### Selected passage
• • • • • • •

I've heard that before from RHEL customers who were a bit shocked (and
didn't know anything about the systemd controversy).
> > > forcing a cgroup policy on everything. Okay, perhaps systemd is the
> > > first program to actually *use* cgroups but if at some point in the
> > > future you want to play around with it, well ... sorry. systemd is
> > > in control there.
Also, just for fun, my comment on cgroups is that they were just fine and
working great well before systemd. Systemd forces everything to be
potentially managed by cgroups (ie.. systemd is process ID 1). So, some
would say this is better & easier. Me? I preferred the method of dorking
with the cgconfig, cgcreate, cgset, and raw control interfaces where
needed in /sys. That works great for /proc and the utilities that use it.
I don't need systemd to mitigate this process for me (and I don't like
it). Zero of the benefits of cgroups are tied directly to systemd (but
boy, don't ask the systemd guys to admit that), nor do they need to be,
nor is it impossible to put init under cgroups control (in fact it's quite
easy). Putting an abstraction layer around something means that someone
who's an "expert" now has to learn the abstraction layer AND the actual
tool. Having now done both, I at least feel comfortable stating my
> Which also affects something which i'm working with now namely cfengine,
> cgroup's requires cfengine's performer cf-agent if it wan't to rerun
> cf-serverd (the policy file server in cfengine, but cf-serverd has other
> usage too) to start cf-serverd via systemctl enable/start.
Yep, so you end up having to bifurcate your unit files, write scripts, or
some other "ugly" method (ugly in the eyes of systemd folks) that systemd
didn't really factor into reality before rolling out.
> GNOME's adoption of systemd helps a bit.

• • • • • • •

### Stored items

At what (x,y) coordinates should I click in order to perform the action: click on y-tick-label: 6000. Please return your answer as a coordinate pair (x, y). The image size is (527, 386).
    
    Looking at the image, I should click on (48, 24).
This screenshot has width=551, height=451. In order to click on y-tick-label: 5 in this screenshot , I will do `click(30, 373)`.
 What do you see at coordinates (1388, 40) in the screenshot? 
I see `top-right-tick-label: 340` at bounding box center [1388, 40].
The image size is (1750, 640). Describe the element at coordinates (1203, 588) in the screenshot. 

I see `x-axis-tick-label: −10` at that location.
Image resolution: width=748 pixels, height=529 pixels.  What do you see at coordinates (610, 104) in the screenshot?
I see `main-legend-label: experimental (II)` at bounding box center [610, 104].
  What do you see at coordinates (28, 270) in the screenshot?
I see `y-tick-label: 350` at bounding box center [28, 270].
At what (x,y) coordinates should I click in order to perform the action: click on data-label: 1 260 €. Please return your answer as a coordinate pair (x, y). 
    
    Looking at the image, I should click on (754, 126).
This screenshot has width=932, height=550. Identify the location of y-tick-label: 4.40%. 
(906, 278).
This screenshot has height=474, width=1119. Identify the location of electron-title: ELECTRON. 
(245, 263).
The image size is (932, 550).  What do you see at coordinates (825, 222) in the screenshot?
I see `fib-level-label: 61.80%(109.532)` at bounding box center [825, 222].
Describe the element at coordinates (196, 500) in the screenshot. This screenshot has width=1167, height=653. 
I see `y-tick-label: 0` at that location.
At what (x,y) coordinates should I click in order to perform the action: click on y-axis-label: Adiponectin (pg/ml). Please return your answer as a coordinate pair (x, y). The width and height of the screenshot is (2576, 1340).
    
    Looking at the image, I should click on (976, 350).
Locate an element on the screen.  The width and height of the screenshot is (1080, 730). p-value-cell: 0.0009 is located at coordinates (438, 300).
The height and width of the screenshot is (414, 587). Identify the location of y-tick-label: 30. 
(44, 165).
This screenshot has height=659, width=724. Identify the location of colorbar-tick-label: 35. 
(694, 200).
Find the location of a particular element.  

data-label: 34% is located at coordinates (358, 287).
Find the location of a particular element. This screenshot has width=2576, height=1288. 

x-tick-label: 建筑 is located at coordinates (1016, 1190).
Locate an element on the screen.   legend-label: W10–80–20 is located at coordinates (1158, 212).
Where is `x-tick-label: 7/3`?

• • • • • • •

### What to work on
a - Copy the email about systemd and cgroups verbatim, beginning at the words "I've heard that" and stopping after "in control there.".
b - Write what comes next in the email about systemd and cgroups, picking up after its last line.
The items have nothing to do with what is asked here.

### Answers by task
a -
I've heard that before from RHEL customers who were a bit shocked (and
didn't know anything about the systemd controversy).
> > > forcing a cgroup policy on everything. Okay, perhaps systemd is the
> > > first program to actually *use* cgroups but if at some point in the
> > > future you want to play around with it, well ... sorry. systemd is
> > > in control there.

b -
They've adopted each other. I, for one, always hated GNOME anyway, (as
Liam suspected). Birds of a feather sure flocked together in this case.
However, that's a good thing. I like when things I dislike clump together.
It makes them easier to avoid.
> It isn't good enough if the host is an virtual machine on esv4, that
> really requires something which can handle clock drift in a sane way ie
Well, some of the freakout is over the fact that parts of NTP are some
magical stuff and the maintainer is attempting to bow out. However, it
doesn't detract from your very valid point.
> One functionality of questionable (or not so much) functionality is the
> hails and whistles socket activation. IN the cause of NFS it would
> require a new network protocol.
Well, it wouldn't surprise me if Lennart just plunged ahead and wrote a
new protocol (as long as it only works on Linux and has plenty of suck).
The guy isn't short on energy. I'll give him that.
> The CFengine developers has discussed using socket activation for
> cf-serverd but it is really infeasible.
As you know, the method for socket activation is completely different from
inetd/xinetd and as you point out, requires devs to maintain *both* now,
if they want to be relevant outside of Linux.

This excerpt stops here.